§ **Problem statement**
Transcribe the records verbatim, from the line containing "Dislike Sayitasitis's comment" through the line containing "Action: click(462, 1244)", inclusive.

§ **Exercise input**
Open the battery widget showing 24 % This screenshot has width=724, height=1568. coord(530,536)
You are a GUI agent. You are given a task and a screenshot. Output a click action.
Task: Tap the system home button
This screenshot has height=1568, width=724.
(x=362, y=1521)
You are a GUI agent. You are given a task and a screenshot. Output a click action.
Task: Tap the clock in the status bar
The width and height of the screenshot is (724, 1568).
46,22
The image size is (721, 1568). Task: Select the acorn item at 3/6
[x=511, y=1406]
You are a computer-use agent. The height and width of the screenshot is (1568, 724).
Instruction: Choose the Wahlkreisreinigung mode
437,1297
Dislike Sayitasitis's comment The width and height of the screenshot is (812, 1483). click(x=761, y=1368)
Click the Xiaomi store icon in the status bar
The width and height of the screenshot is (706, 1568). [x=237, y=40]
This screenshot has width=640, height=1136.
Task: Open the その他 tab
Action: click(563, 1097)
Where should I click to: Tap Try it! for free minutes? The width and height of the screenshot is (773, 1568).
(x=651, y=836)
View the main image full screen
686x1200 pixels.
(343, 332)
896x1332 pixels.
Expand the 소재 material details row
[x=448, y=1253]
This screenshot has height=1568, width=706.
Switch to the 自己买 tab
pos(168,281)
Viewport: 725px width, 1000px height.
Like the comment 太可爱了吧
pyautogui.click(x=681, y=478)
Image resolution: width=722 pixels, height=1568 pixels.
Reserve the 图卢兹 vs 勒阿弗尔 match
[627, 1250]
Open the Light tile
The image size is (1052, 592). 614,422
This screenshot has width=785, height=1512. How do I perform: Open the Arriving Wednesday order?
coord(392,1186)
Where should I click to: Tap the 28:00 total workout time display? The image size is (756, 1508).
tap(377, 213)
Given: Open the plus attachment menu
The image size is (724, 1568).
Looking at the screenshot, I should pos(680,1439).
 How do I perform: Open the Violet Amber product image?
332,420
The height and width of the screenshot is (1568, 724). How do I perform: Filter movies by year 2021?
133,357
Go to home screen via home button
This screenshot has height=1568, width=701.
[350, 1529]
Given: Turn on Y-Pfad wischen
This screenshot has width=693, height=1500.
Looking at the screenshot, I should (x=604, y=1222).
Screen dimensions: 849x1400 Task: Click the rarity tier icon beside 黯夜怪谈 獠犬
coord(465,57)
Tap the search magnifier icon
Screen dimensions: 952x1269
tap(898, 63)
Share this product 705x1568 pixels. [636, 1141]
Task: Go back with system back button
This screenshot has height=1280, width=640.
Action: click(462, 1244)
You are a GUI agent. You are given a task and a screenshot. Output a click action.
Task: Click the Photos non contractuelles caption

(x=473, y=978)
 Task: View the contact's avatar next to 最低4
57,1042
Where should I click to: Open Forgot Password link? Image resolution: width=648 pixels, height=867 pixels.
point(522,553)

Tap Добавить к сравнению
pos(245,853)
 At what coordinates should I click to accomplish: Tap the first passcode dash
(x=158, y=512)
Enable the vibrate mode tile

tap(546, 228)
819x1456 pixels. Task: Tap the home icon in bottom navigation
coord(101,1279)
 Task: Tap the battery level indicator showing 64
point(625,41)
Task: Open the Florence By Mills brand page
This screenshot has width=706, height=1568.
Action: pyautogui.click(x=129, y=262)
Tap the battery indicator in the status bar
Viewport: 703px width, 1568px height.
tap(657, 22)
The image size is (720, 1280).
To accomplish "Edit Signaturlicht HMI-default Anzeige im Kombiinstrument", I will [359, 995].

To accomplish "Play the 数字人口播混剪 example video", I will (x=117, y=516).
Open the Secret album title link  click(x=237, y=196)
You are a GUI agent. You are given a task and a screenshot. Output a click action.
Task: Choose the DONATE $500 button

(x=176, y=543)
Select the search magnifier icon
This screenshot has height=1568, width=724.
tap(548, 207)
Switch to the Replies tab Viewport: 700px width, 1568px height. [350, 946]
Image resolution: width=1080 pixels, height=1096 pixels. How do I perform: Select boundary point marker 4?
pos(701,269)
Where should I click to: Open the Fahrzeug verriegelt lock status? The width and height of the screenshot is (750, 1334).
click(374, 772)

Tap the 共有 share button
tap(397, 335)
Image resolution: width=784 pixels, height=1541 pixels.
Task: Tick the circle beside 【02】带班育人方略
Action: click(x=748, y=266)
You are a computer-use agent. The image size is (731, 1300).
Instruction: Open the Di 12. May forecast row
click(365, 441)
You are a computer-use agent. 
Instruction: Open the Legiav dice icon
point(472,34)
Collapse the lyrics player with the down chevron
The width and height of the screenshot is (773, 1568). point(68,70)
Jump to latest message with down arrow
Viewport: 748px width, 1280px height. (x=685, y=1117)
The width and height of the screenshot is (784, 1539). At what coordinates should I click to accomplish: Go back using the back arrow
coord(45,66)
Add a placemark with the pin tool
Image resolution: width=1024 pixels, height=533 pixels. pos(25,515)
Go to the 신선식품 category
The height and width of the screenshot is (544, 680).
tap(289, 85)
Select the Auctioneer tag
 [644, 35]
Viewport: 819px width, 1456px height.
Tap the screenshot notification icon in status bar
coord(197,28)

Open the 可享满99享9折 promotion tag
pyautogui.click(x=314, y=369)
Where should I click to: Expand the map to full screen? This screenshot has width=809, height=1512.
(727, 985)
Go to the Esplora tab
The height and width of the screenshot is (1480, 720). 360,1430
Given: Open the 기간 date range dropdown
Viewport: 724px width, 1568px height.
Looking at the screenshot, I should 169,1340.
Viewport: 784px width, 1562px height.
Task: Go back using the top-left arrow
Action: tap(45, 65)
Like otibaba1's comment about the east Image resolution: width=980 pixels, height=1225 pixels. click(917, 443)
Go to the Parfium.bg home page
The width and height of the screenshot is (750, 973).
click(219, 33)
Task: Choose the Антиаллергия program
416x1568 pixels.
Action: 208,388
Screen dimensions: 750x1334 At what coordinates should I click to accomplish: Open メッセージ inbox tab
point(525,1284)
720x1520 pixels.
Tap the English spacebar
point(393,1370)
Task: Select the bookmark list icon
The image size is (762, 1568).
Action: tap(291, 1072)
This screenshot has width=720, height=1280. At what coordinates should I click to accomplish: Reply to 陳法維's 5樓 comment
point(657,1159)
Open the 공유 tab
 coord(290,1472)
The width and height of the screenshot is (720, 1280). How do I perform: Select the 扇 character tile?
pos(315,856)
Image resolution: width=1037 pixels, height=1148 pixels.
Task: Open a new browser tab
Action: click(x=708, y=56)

§ **Complete response**
Dislike Sayitasitis's comment The width and height of the screenshot is (812, 1483). click(x=761, y=1368)
Click the Xiaomi store icon in the status bar
The width and height of the screenshot is (706, 1568). [x=237, y=40]
This screenshot has width=640, height=1136.
Task: Open the その他 tab
Action: click(563, 1097)
Where should I click to: Tap Try it! for free minutes? The width and height of the screenshot is (773, 1568).
(x=651, y=836)
View the main image full screen
686x1200 pixels.
(343, 332)
896x1332 pixels.
Expand the 소재 material details row
[x=448, y=1253]
This screenshot has height=1568, width=706.
Switch to the 自己买 tab
pos(168,281)
Viewport: 725px width, 1000px height.
Like the comment 太可爱了吧
pyautogui.click(x=681, y=478)
Image resolution: width=722 pixels, height=1568 pixels.
Reserve the 图卢兹 vs 勒阿弗尔 match
[627, 1250]
Open the Light tile
The image size is (1052, 592). 614,422
This screenshot has width=785, height=1512. How do I perform: Open the Arriving Wednesday order?
coord(392,1186)
Where should I click to: Tap the 28:00 total workout time display? The image size is (756, 1508).
tap(377, 213)
Given: Open the plus attachment menu
The image size is (724, 1568).
Looking at the screenshot, I should pos(680,1439).
 How do I perform: Open the Violet Amber product image?
332,420
The height and width of the screenshot is (1568, 724). How do I perform: Filter movies by year 2021?
133,357
Go to home screen via home button
This screenshot has height=1568, width=701.
[350, 1529]
Given: Turn on Y-Pfad wischen
This screenshot has width=693, height=1500.
Looking at the screenshot, I should (x=604, y=1222).
Screen dimensions: 849x1400 Task: Click the rarity tier icon beside 黯夜怪谈 獠犬
coord(465,57)
Tap the search magnifier icon
Screen dimensions: 952x1269
tap(898, 63)
Share this product 705x1568 pixels. [636, 1141]
Task: Go back with system back button
This screenshot has height=1280, width=640.
Action: click(462, 1244)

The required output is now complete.